Systematic feature interaction resolution techniques (off-line) have not, in general, received as much attention as detection techniques. To some extent this is understandable because when an interaction is detected at design time, the design can be modified (in an ad hoc way, if necessary) so that the interaction is "designed away". Many of the approaches which do aim to resolve interactions are based on the concept of precedences or priorites between features. Indeed, in our (off-line) approach, when an interaction is detected, it is resolved by modifying the features theory; i.e. the precedences. So, in effect, the result of our analysis is a new feature theory. Other approaches involve additional "supervisory" processes, such as [CLL97] which employs supervisory control theory, or meta-level processes which remove conflicting states [Kho97]. While these are technically off-line approaches, they might also be seen as providing the formal under-pinning of an on-line approach.

2.5. On-Line Detection and Resolution

It is clear that offline techniques on their own are insufficient. Firstly, they cannot handle the number of potential cases. Secondly, subject to deregulation, feature descriptions will not always be available for inspection.

So, a number of non-adaptive on-line approaches have been proposed. By non-adaptive, we mean that a priori knowledge of the features, interactions and their resolution is required. This knowledge takes the form of pre-defined tables [Cai92], state transition rules, [KO95], Abstract Date Types [Mak95], defined roles located between features and terminals [Fri95], and rules used in user agents within a specialised architecture [ZWOSW95]. Most of these approaches require knowledge on an ‘individual basis’ as distinct from combinations, the latter suffering from combinatorial complexity (e.g. as in [Cai92]).

In the shorter term, while the number of features is relatively small, non-adaptive approaches offer a pragmatic solution. However, for the longer term they are no longer tenable; techniques that adapt to unknown new features are required.

One approach advocated by Bellcore [GV94] is an architecture with software user agents representing users. The agents apply AI negotiation techniques to resolve perceived conflicts between features; the architecture also incorporates an arbitrator agent to settle issues that cannot be agreed by the user agents. A major characteristic of this work is the adaptive nature of their architecture; it aims to handle new and previously unknown interactions.

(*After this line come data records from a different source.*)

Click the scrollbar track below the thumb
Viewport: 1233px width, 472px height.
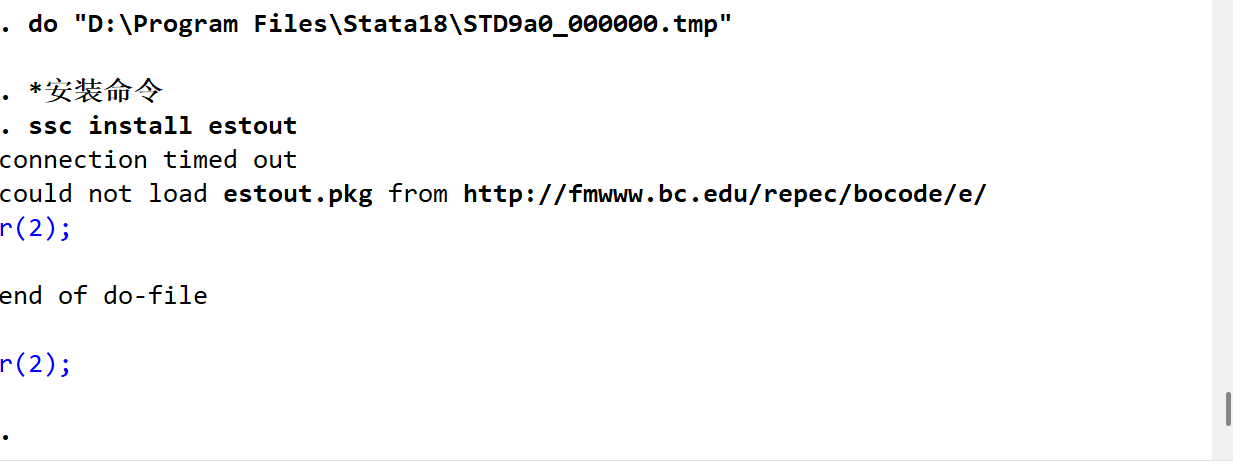click(1227, 446)
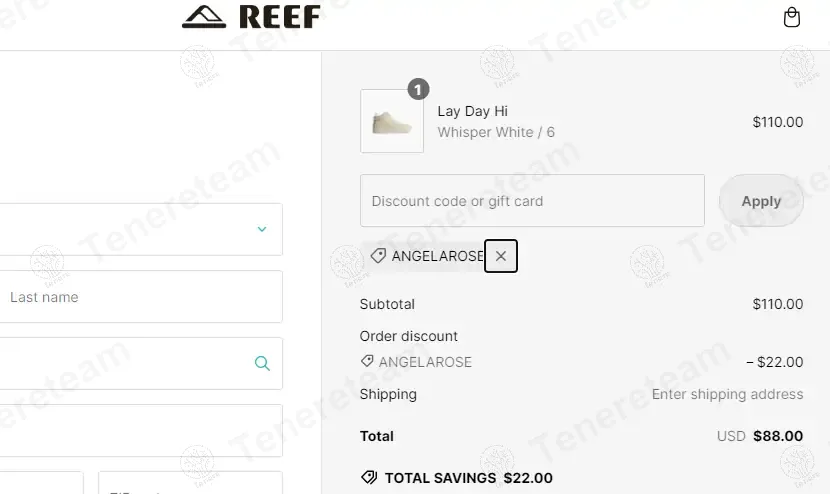Click into the Last name field
The height and width of the screenshot is (494, 830).
point(140,297)
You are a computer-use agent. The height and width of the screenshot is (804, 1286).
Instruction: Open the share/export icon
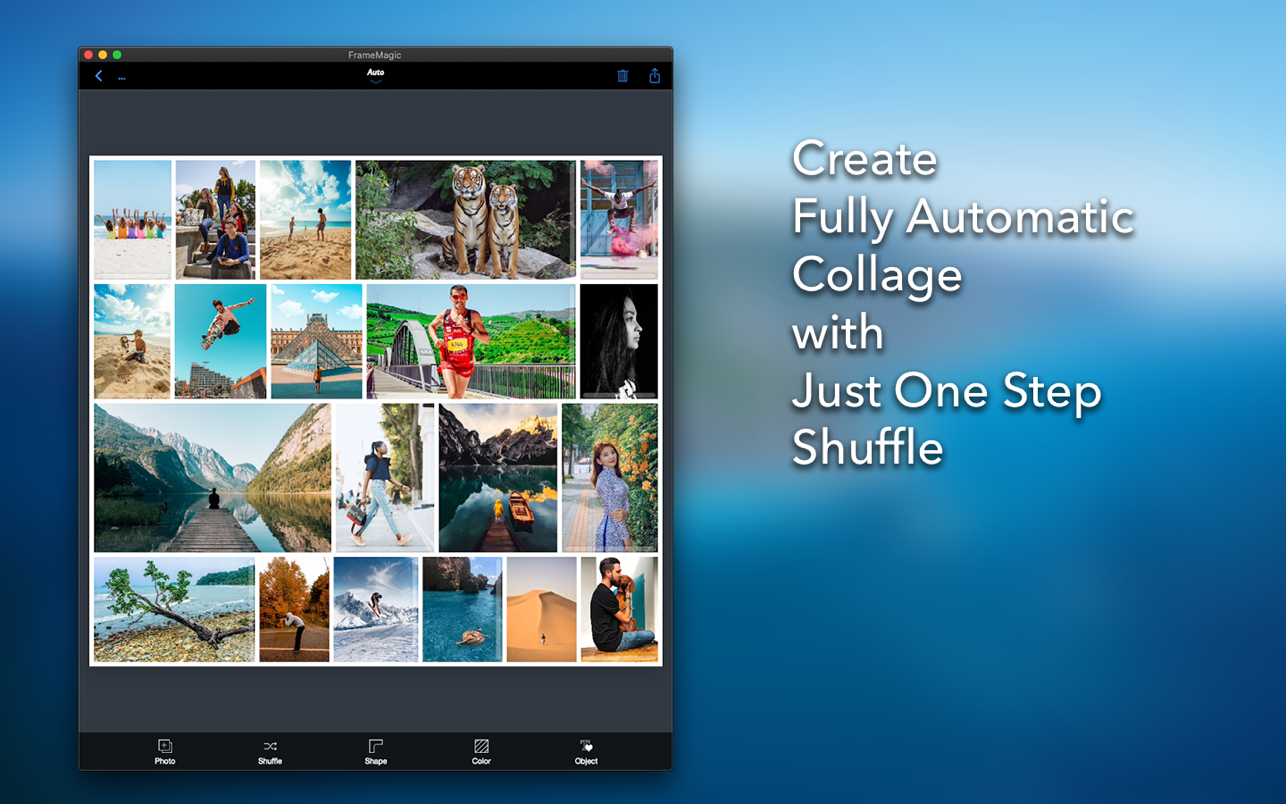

Two areas of work at Strathclyde have also advocated adaptive solutions. Firstly, Tsang et al. [TM94, TM98] have developed a technique which can both automatically detect and resolve features interactions between any number of services with any number of subscribers. Uniquely, the project has taken into consideration associated issues such as service provider privacy, distributed processing, service delay, and the explosion of services to provide an approach which is both general and scalable. The ITU-T CS-1 distributed functional plane standard (Q.1214) was the IN model adopted for the project and this provided the location of the Feature Interaction Manager and allowed information flows. The new approach was based around the use of behaviour modelling in which the Feature Interaction Managers first obtained the behaviour signatures of services through a ‘learning’ phase. Once obtained, these signatures were used to detect or predict and then resolve feature interactions; concepts borrowed from distributed operating systems were used in the resolution strategies. A testbed system was constructed to test the new approach, with encouraging results [MTMS95].

Secondly, Marples et. al. [MMS95, MTMS95, MM98] have developed an environment in which features can be independently written and tested, the intent being to develop a technique that is suitable for features where knowledge about the internal operation of the feature is not available. We believe this to be the first approach as equally applicable to legacy systems ands to new feature sets. The idea is that when multiple features are brought together, interactions between them can be observed, and techniques have been developed for the automatic detection of these interactions. Then, tables containing suitable resolutions for any interaction detected implement an operational system. In the absence of a suitable resolution in the table, a debug output is generated which allows a suitable resolution to be calculated and added (by a human operator).

The key concept of this on-line approach is that it encapsulates each feature in a ‘cocoon’, which gives it transactional semantics; this transactional approach is considered in more detail in the next section.

3. Dealing with Legacy: A Transactional Approach

The A pre-existanting Legacy System is considered as a Black Box, with inputs and outputs as shown in Figure 3.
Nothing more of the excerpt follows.